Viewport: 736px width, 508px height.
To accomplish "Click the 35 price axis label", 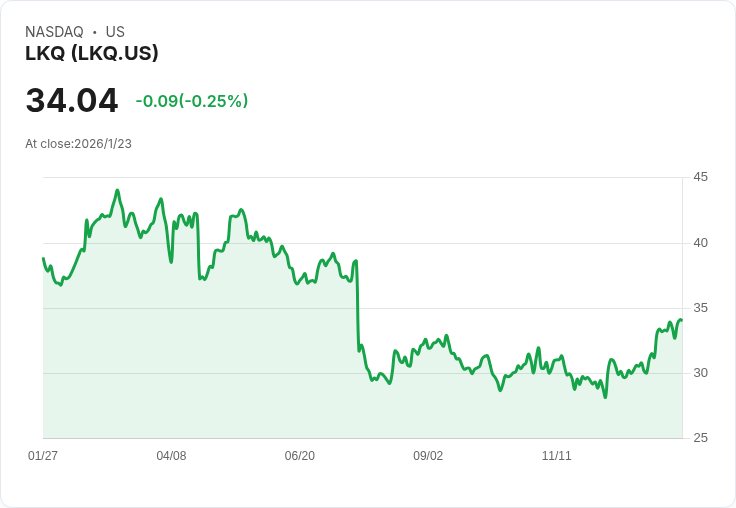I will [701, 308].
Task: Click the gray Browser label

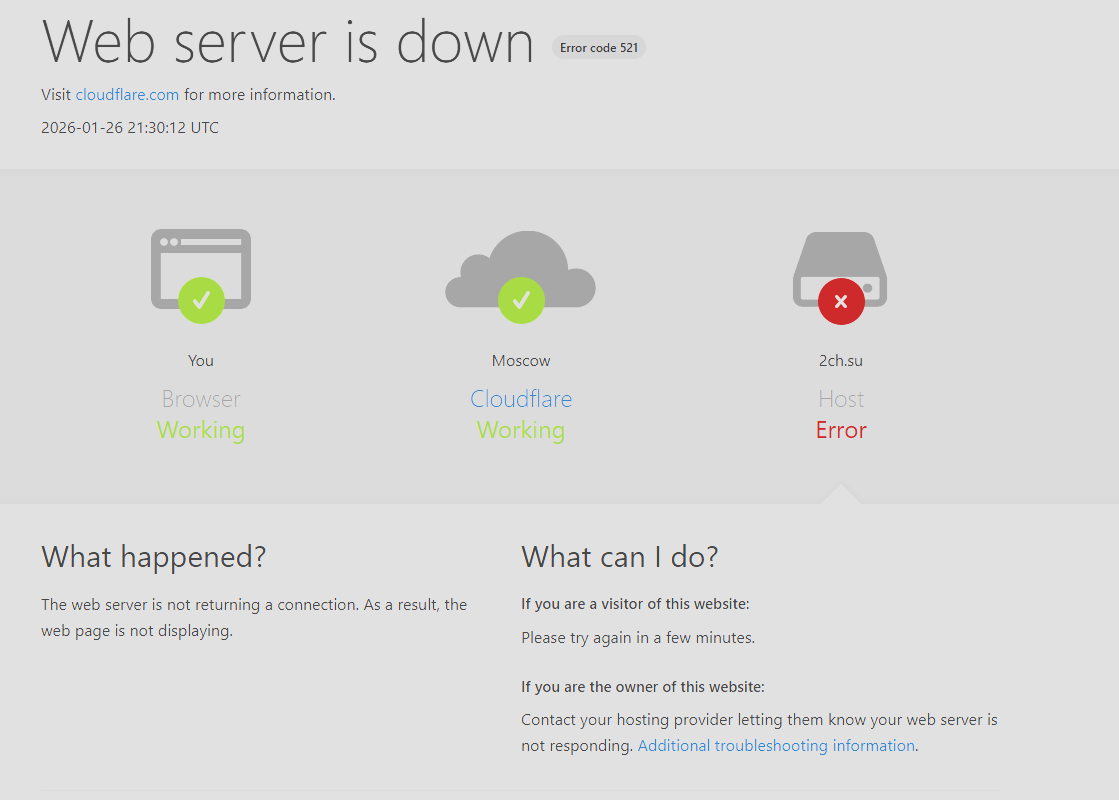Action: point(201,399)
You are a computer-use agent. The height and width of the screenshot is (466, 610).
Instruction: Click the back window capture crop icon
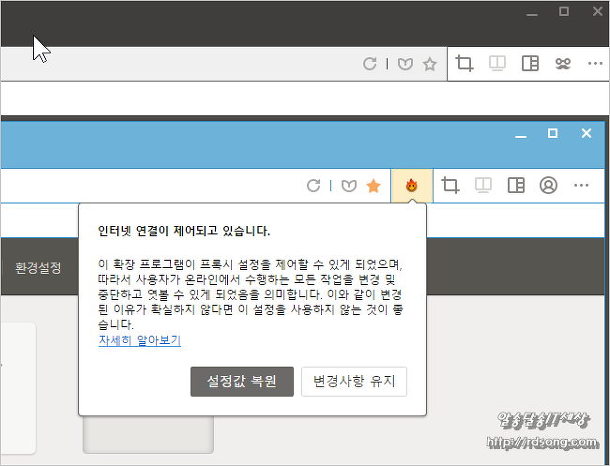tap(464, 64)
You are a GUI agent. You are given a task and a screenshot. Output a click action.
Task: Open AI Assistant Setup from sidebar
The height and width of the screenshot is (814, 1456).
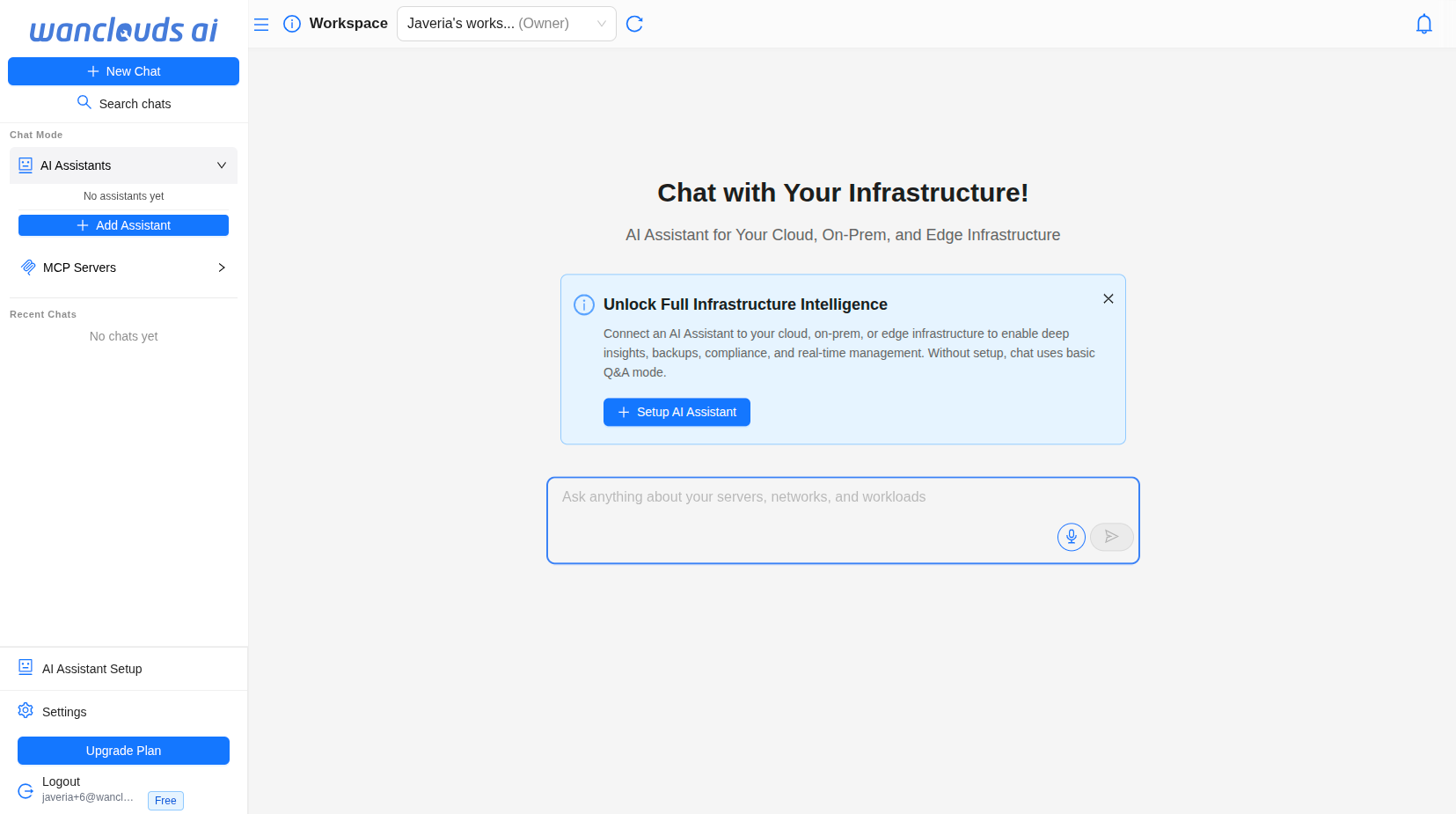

◆ ◆ ◆ ◆ ◆

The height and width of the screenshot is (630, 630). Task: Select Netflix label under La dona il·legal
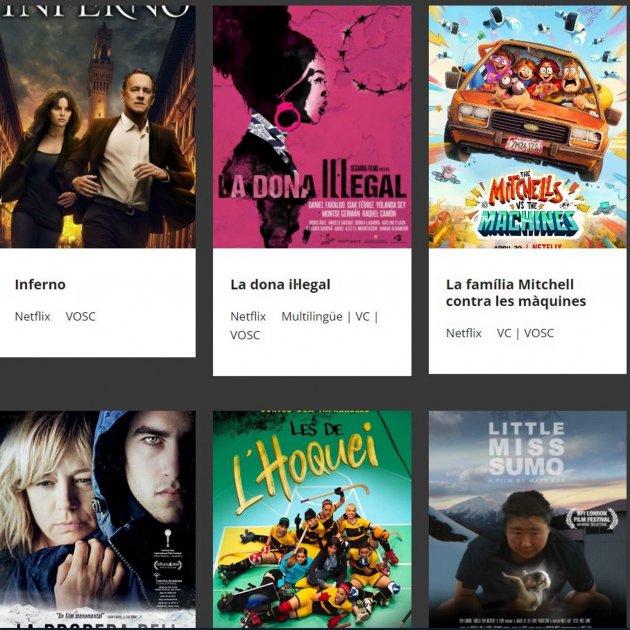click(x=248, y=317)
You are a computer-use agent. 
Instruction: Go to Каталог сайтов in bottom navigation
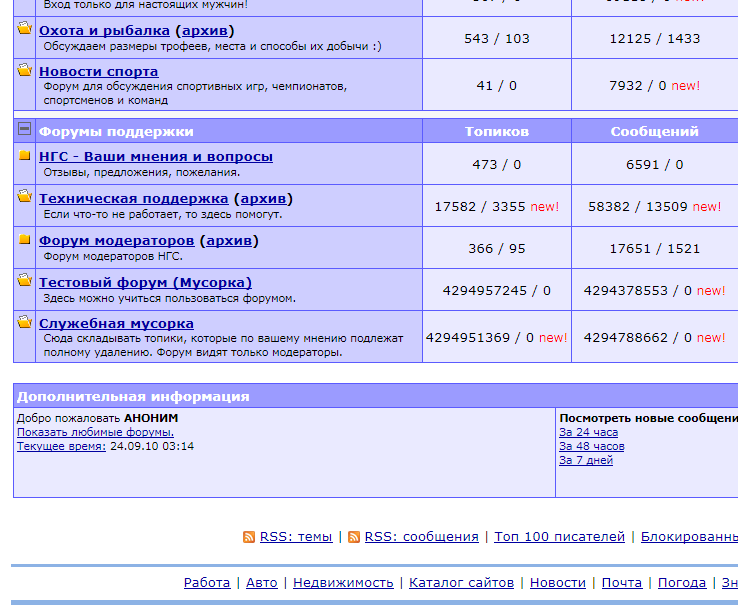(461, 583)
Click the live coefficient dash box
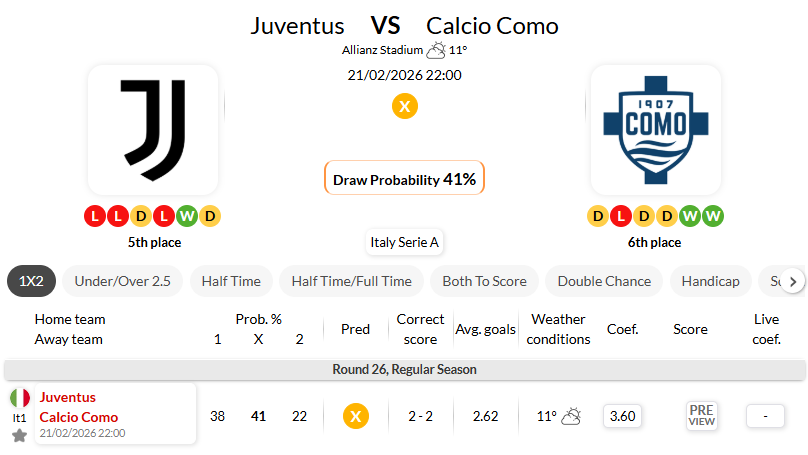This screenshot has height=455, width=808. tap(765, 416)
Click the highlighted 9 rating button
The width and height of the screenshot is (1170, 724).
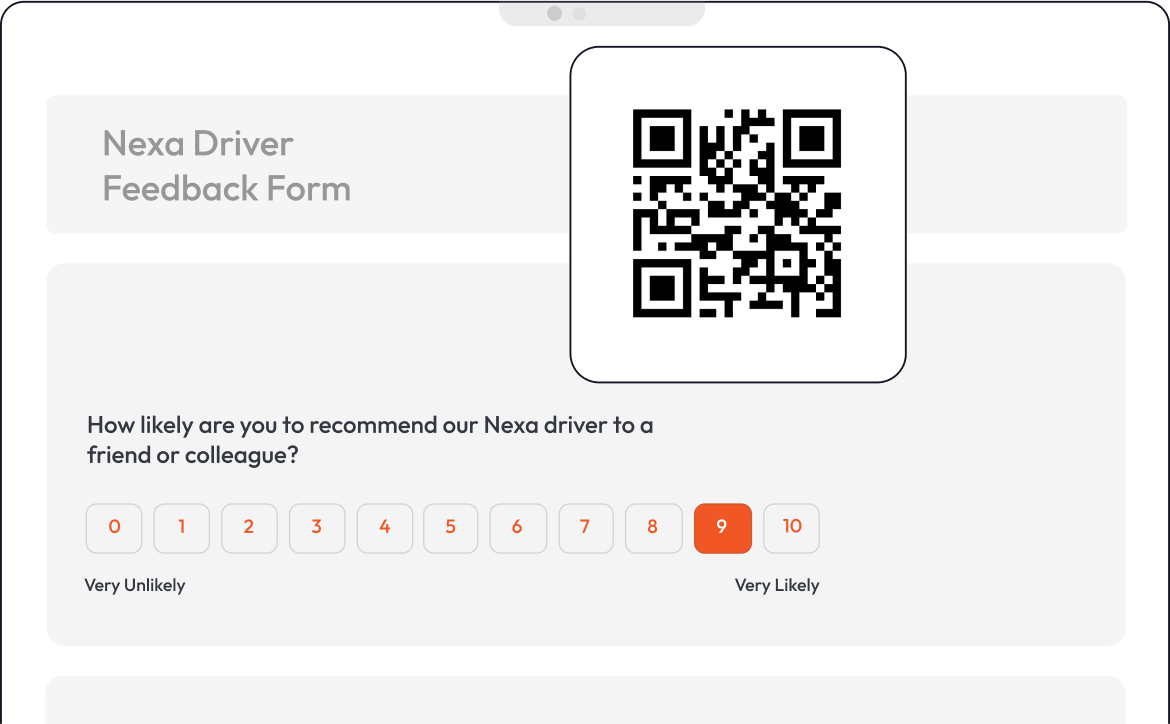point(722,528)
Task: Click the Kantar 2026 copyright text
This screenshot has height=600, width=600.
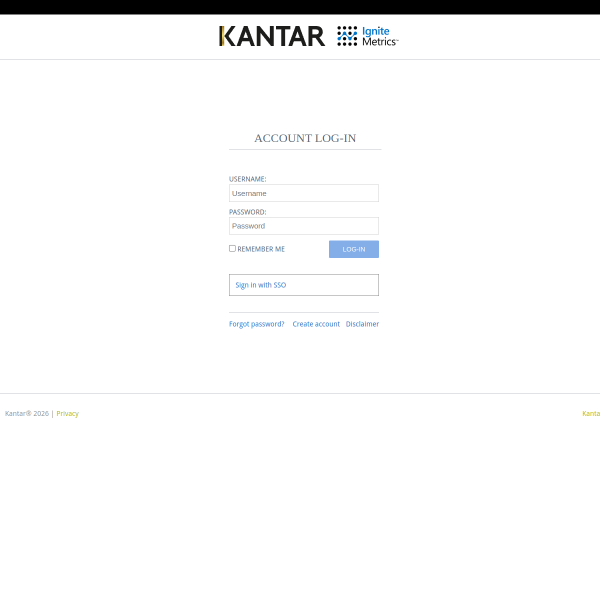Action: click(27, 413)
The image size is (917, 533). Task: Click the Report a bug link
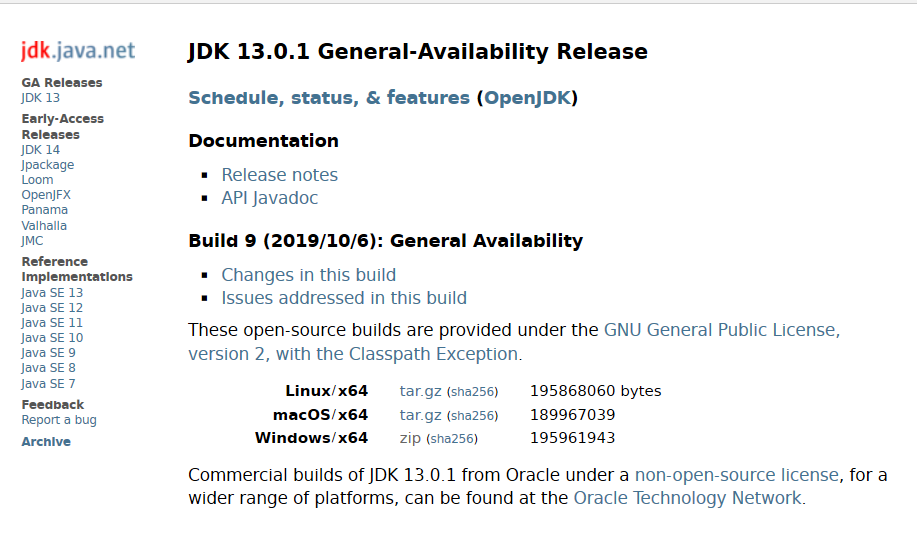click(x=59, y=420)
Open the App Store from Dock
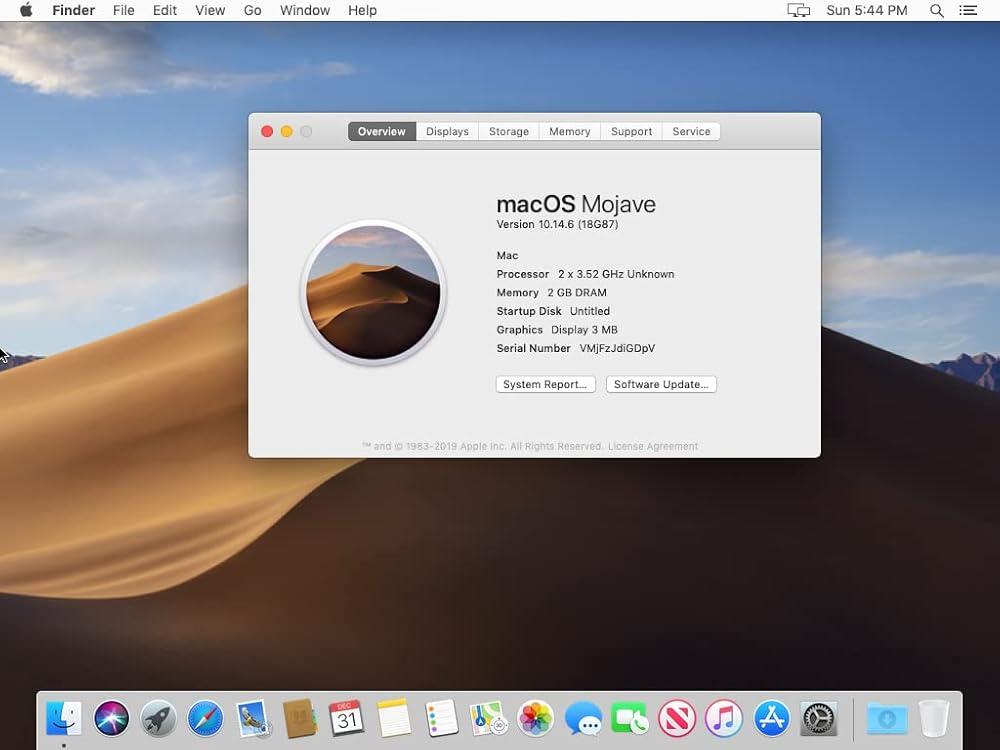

◆ ◆ ◆ ◆ ◆

* _WORK REQUEST_: Having found the line with "The height and width of the screenshot is (630, 630)." and the line with "Open the App Store from Dock" in the material above, write out exactly those two and every line between, leaving the pictures out.

* _REPLY_:
The height and width of the screenshot is (630, 630). Task: Select Netflix label under La dona il·legal
click(x=248, y=317)
You are a computer-use agent. 
Instruction: Go to Каталог сайтов in bottom navigation
(461, 583)
Click the live coefficient dash box
This screenshot has height=455, width=808. tap(765, 416)
Click the highlighted 9 rating button
The width and height of the screenshot is (1170, 724).
point(722,528)
Task: Click the Kantar 2026 copyright text
This screenshot has height=600, width=600.
Action: click(27, 413)
The image size is (917, 533). Task: Click the Report a bug link
click(x=59, y=420)
Open the App Store from Dock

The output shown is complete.